Visual impairment is a common symptom. Causes are generally ocular and include cataract, glaucoma, diabetes mellitus and nutritional deficiency (In children). (1, 2) Such cases are usually seen by ophthalmologists and are managed by them. Neurological causes of visual loss though are in a minority are important and may give good response if recognised early and managed properly. Many of these conditions are initially seen by ophthalmologists or general practitioners and as a result there may be delay in identifying and starting treatment. We are presenting our data showing the incidence of various categories of patients with visual impairment coming for neurological consultation and their outcome.

Majority of the cases have visual impairment due to anterior visual pathway disorders. History and clinical examination remain the crucial steps in identifying these diseases. The loss can be unilateral, bilateral or a field defect. Anterior visual pathways include retina, optic nerves and optic chiasm and the involvement results in moderate to profound visual loss along with impaired colour vision and loss of pupillary reflexes. Posterior visual pathways include optic tracts, lateral geniculate body, optic radiation and occipital cortex. Their involvement results in field defects with relatively preserved visual acuity.

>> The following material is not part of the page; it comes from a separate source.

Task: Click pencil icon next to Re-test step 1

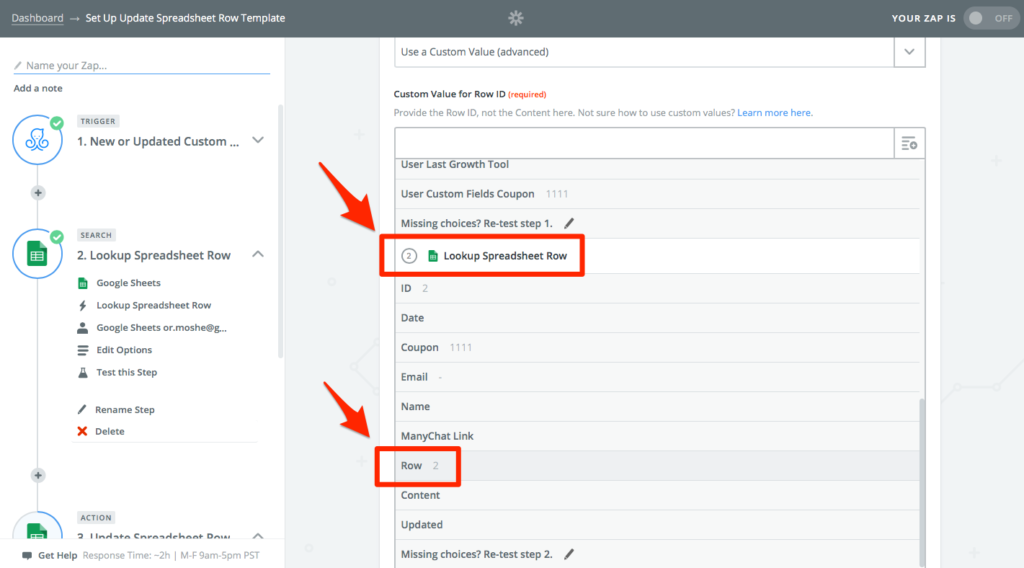Action: (569, 223)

The colour vision and pupillary reflexes are spared. More posterior lesions have congruous visual field defects. Relative Afferent Pupillary Defect (RAPD) is another good clinical sign to differentiate between anterior and posterior visual pathway defects, wherein the direct and indirect pupillary reflexes are elicitable and normal in the posterior visual pathway diseases. Most patients with acute visual loss can be given an aetiological diagnosis, while some of the chronic cases may not allow the cause to be identified and all the diagnostic tests may be normal. In some such cases, family history may be positive. At this point, it is worthwhile to remember the clinical difference between optic neuritis and papilloedema, and between papilloedema and pseudopapilloedema while going through the clinical details and arriving at a diagnosis. Another point of note is that patients having field defects have normal visual acuity in the field with intact vision, while the defective area is blind to the object tested resulting in an overall normal visual acuity. With the advent of sophisticated gadgets like MRI/CT brain scans and computerised Visual Evoked Potentials (VEP) testing, the diagnostic work-up has become easier, sharper and more focussed.

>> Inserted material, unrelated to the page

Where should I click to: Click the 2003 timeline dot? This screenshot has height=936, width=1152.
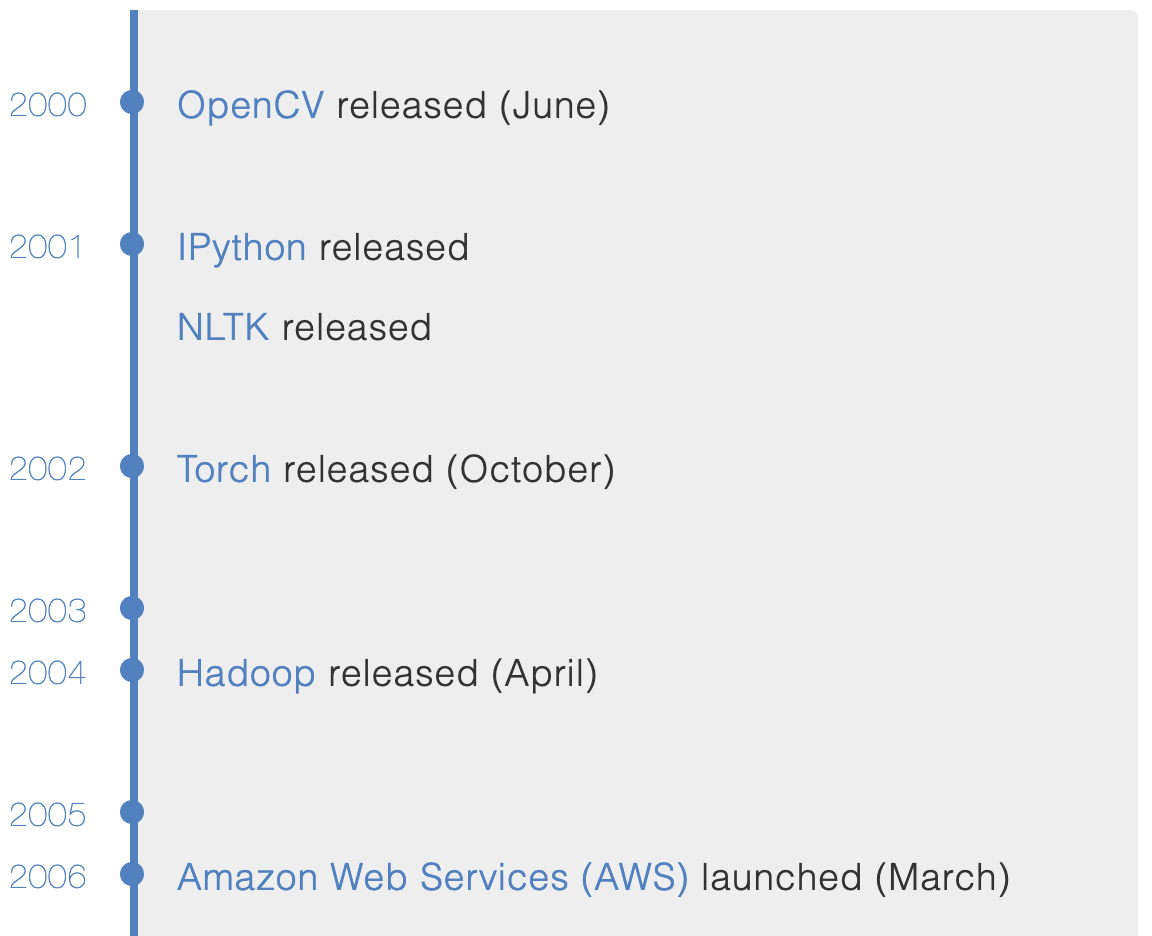tap(132, 608)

MATERIAL AND METHODS AIM OF THE STUDY

To evaluate the neurological causes of visual loss in patients attending the tertiary care hospital in South India.

Inclusion Criteria

Patients presenting with unilateral or bilateral visual impairment of sudden, acute, sub-acute or chronic onset were included in the study.

Exclusion Criteria

1. Patients in whom the visual impairment is due to ocular cause were excluded.

2. Patients in whom the visual impairment is associated with other neurological symptoms were also excluded.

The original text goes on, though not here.